Riskful data
What can be riskful?
If you have information about a person and this person has never consented in you sharing this information; it is considered riskful data if this information contains enough to identify this particular person.
Is it bad?
Riskful data can be useful, vital even for your business.
- Unintentional sharing of this data to others may be punishable by law (intentional sharing too by the way).
- Others with access to this data may want to harm you by sharing the data.
- The person owning the data may request things from you, things like fixing errors or withdrawing it altogether. This may screw up more than you're willing to admit.
All of the above can be addressed by making the data as harmless as possible, without violating functionality.
How to make data harmless?
It's not easy, but you can do a lot at the cost of hardly anything. You can't make all your data harmless, save the complicated security measures for these last 5%.
The painful aspect of making data harmless is that although the database may be under your control, the applications are a different story. Hence, adapting for a harmless operation means being backwards compatible with regards to what the applications expects of the RDBMS in question.
Anonymising riskful data may be enough to make it harmless. The
pretext of the GDPR document writes in (26)
:
“The principles of data protection should therefore not apply to … personal data rendered anonymous in such a manner that the data subject is not or no longer identifiable.”
As for pseudonymisation (sic!) it writes:
“To ascertain whether means are reasonably likely to be used to identify the natural person, account should be taken of all objective factors, such as the costs of and the amount of time required for identification, taking into consideration the available technology at the time of the processing and technological developments.”
This means that anonymous data is harmless, but one-way hashes will only be acceptable for that if they are hard enough to crack.

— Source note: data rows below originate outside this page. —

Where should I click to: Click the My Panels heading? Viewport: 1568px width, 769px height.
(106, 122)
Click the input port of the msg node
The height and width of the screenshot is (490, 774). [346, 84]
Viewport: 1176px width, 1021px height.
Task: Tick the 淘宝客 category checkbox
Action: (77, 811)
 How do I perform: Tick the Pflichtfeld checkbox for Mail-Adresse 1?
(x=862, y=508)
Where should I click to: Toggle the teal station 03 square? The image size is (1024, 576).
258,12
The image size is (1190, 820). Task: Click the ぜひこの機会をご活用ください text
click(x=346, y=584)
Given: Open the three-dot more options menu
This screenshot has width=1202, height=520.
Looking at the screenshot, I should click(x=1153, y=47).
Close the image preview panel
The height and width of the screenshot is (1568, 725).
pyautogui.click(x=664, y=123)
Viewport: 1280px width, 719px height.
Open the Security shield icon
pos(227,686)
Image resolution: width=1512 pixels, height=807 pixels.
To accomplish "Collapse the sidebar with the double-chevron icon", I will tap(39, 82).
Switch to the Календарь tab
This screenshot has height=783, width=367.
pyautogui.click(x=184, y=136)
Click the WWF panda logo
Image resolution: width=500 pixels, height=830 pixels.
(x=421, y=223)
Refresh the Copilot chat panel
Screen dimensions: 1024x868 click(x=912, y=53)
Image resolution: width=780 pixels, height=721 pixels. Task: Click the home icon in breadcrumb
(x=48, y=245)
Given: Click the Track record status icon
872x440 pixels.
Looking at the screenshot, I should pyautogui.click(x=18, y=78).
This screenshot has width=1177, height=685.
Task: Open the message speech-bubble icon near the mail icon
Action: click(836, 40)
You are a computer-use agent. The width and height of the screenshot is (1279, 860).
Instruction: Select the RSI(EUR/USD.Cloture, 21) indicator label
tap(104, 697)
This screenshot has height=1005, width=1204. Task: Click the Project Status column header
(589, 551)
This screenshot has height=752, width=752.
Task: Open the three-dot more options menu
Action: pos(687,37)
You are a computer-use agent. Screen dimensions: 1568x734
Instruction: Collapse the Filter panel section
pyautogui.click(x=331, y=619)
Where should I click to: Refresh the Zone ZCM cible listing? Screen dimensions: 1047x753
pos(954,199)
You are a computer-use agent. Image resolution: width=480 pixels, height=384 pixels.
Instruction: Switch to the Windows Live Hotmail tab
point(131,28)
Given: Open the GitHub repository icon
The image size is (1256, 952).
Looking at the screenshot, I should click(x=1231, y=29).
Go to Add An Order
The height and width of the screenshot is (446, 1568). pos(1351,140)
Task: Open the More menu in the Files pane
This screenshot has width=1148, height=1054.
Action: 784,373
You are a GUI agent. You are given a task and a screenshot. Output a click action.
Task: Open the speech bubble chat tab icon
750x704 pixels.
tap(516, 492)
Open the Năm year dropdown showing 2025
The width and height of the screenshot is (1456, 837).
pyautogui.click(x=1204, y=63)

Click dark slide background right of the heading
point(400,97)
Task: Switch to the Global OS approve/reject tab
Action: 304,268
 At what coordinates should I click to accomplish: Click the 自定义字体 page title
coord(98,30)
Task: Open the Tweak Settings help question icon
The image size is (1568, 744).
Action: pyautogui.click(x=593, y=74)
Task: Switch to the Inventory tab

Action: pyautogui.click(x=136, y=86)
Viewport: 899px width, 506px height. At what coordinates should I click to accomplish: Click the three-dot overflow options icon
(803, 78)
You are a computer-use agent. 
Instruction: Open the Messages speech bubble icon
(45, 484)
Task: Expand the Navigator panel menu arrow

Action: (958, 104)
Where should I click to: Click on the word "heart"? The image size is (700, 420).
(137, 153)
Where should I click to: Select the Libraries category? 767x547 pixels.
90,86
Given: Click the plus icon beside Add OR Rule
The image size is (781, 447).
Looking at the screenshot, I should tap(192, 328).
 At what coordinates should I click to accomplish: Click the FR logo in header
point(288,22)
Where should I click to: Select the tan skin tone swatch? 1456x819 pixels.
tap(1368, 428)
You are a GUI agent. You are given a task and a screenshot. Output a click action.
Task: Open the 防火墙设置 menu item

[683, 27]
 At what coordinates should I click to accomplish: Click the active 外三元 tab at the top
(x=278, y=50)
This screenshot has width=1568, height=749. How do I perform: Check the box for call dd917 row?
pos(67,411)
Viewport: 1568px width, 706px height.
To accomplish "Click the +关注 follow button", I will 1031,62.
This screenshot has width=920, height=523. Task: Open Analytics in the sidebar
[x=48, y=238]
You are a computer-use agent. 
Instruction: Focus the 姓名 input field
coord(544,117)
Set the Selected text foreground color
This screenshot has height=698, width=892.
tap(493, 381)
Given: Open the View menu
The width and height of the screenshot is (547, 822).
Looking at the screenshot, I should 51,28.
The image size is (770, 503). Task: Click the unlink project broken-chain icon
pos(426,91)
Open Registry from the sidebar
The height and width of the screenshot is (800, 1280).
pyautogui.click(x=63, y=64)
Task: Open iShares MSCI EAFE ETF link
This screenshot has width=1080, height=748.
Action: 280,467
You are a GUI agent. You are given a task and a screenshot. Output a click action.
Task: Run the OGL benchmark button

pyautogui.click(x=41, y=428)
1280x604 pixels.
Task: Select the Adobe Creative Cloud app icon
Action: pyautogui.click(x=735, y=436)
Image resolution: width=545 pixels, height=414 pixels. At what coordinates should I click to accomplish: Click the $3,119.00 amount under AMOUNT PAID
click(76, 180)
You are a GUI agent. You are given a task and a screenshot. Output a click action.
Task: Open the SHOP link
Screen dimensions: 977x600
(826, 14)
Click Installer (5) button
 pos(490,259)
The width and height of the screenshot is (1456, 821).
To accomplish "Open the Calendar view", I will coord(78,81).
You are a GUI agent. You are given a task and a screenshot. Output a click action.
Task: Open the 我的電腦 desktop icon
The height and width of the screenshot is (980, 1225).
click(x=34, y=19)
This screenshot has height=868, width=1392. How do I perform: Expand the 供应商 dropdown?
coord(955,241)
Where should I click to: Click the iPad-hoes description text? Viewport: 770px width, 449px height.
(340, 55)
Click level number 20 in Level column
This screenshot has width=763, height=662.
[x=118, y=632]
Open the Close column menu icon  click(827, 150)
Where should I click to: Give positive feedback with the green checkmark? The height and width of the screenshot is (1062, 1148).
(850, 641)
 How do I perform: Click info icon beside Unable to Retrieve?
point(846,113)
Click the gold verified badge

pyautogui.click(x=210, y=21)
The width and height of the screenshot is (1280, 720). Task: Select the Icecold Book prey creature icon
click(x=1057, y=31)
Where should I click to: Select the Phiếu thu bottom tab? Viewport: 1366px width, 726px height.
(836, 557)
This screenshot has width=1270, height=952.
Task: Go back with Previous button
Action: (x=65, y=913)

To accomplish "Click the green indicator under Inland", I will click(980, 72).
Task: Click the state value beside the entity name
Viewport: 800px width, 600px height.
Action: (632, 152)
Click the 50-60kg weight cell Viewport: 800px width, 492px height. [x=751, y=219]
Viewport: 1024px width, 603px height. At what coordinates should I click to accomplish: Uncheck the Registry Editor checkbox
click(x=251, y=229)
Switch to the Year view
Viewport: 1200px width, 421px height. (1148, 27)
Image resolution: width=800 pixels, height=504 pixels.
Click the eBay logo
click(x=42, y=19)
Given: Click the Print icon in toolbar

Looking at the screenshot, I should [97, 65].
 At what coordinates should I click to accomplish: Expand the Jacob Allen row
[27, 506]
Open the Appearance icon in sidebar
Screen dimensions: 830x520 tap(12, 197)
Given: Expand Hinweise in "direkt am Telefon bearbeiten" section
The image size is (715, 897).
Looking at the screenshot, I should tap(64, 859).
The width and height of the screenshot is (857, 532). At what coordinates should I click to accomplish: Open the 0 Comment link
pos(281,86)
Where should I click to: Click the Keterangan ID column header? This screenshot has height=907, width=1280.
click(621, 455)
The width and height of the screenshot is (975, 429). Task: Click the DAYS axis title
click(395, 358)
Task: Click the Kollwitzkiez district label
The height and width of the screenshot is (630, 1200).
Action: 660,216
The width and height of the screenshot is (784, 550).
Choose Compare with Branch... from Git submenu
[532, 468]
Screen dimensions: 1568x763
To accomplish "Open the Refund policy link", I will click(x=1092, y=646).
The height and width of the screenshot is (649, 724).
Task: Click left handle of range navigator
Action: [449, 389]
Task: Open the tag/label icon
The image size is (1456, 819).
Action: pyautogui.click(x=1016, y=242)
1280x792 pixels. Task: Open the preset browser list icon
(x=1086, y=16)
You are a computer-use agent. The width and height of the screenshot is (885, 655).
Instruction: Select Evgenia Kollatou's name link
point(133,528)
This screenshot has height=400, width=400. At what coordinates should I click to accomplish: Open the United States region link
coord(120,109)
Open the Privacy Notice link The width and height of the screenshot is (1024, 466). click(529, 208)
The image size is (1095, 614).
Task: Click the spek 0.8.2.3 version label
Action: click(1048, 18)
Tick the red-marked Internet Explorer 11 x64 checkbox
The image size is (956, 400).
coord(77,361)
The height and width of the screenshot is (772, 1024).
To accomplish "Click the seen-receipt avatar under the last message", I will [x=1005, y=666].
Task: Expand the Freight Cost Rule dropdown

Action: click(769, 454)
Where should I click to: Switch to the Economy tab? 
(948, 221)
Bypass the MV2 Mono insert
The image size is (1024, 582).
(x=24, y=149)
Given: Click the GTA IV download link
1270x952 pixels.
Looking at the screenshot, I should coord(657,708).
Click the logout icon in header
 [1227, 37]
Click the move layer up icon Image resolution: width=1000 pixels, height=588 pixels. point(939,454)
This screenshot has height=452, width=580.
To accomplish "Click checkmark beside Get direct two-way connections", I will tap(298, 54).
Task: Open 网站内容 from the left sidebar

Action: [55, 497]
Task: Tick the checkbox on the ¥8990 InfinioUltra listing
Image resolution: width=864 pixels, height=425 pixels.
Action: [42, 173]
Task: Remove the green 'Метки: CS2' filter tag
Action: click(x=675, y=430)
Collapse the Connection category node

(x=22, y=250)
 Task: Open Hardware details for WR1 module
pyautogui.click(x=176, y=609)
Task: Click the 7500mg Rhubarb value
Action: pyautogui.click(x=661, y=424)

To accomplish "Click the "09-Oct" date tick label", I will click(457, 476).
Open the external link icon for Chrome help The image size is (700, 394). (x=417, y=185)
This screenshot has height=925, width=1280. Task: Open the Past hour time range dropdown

In the title anonymise and tag simultaneously we try to do just that.
(28)
and (29)
give way for a solution which is presented in the
above mentioned title.
“(28)
The application of pseudonymisation to personal data can reduce the risks to the data subjects concerned and help controllers and processors to meet their data-protection obligations. The explicit introduction of ‘pseudony misation’ in this Regulation is not intended to preclude any other measures of data protection.
(29)
In order to create incentives to apply pseudonymisation when processing personal data, measures of pseudonymi sation should, whilst allowing general analysis, be possible within the same controller when that controller has taken technical and organisational measures necessary to ensure, for the processing concerned, that this Regulation is implemented, and that additional information for attributing the personal data to a specific data subject is kept separately. The controller processing the personal data should indicate the authorised persons within the same controller. ”
About this title
The first four or five titles were written in some kind of rage after visiting the Big Data Expo, Utrecht 2017. I then knew about GDPR and had implemented various mechanisms to avoid running risks. The commercial heavy lifting on that expo was terrible. People should be informed about GDPR without FUD.